__Exercise instructions__. Taking the line with "Identify the click" as the first and the line with "Blogger marketing" as the last, set down the lines below exactly, pictures excluded.

##### Material for this exercise #####

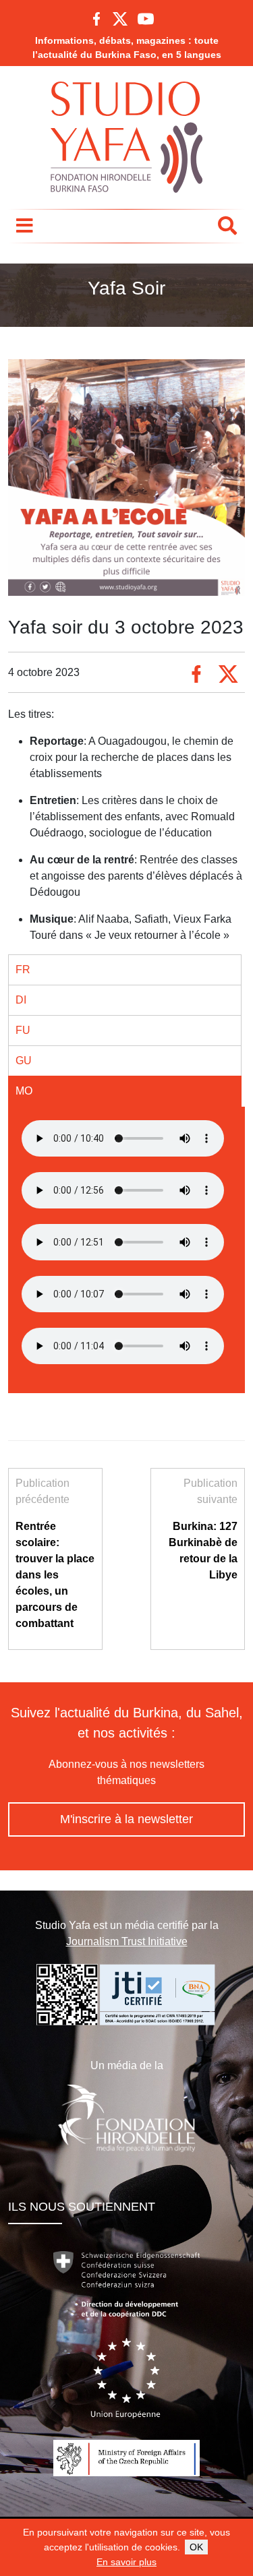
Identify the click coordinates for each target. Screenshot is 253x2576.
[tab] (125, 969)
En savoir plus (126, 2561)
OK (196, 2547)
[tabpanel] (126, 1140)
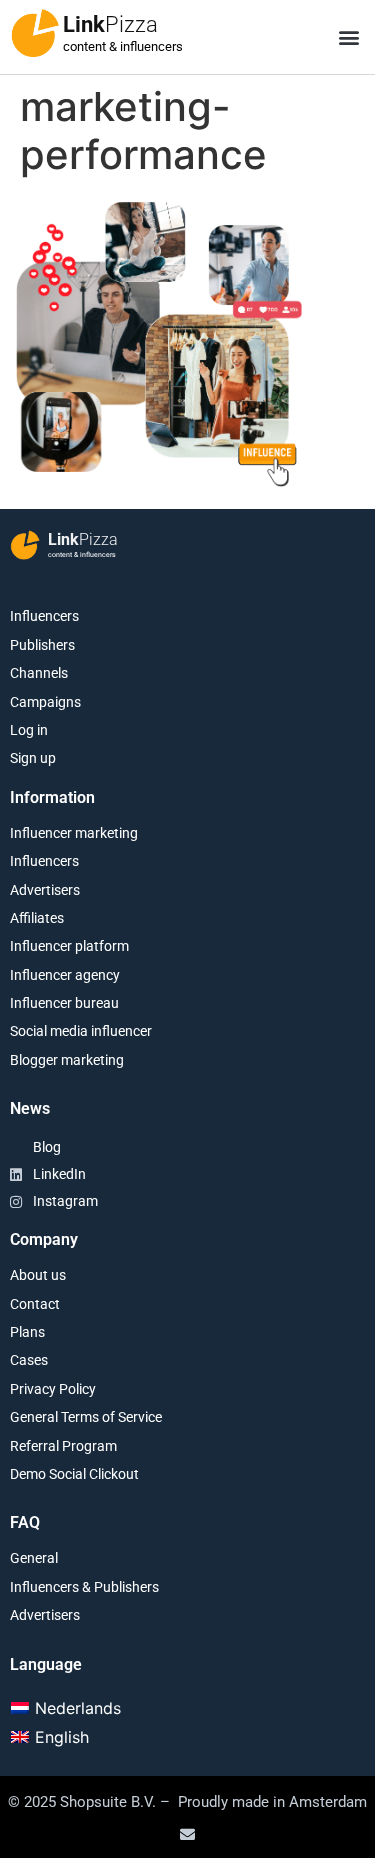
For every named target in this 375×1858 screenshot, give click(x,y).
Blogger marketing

#####
##### Material for this exercise #####

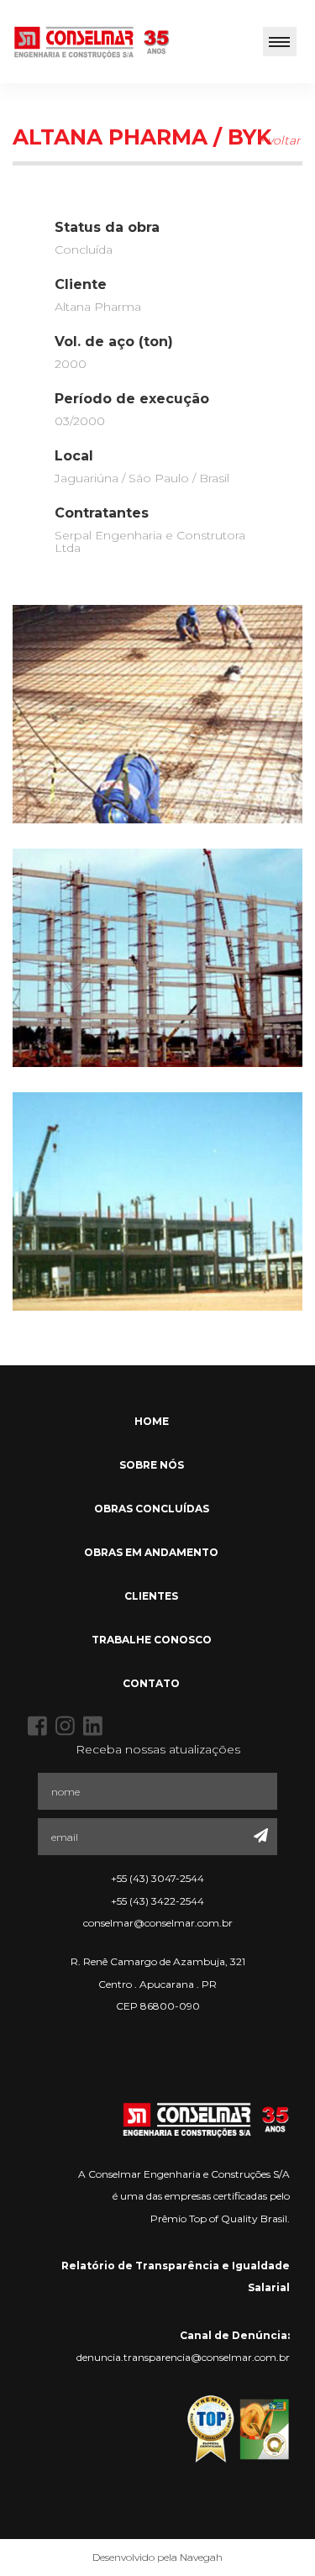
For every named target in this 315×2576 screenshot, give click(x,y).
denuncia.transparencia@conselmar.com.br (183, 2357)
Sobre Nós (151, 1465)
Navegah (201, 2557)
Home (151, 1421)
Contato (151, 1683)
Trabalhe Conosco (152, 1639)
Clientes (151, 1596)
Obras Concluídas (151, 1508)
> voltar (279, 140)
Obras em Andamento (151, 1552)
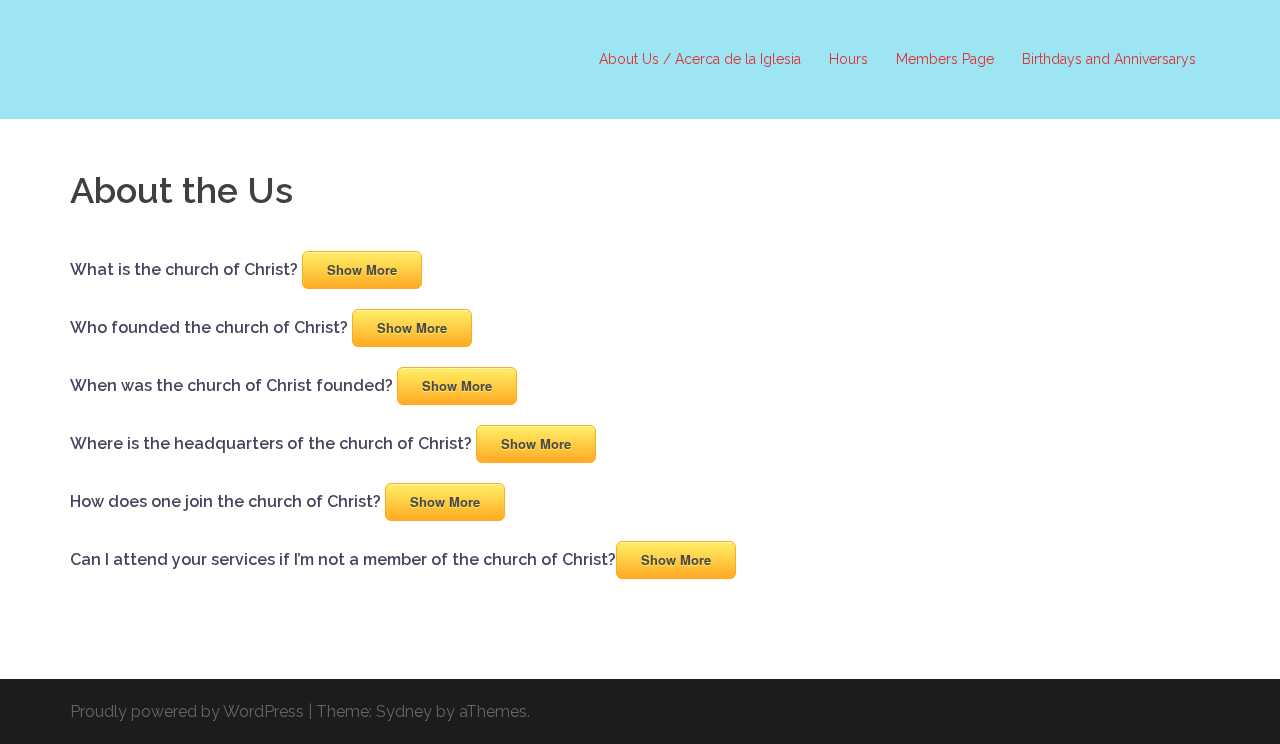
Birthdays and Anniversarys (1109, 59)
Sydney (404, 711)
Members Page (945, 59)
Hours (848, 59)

#####

__Reply to the task__.
Identify the click coordinates for each target. Screenshot is 253x2576.
[tab] (125, 969)
En savoir plus (126, 2561)
OK (196, 2547)
[tabpanel] (126, 1140)
For every named target in this 375×1858 screenshot, give click(x,y).
Blogger marketing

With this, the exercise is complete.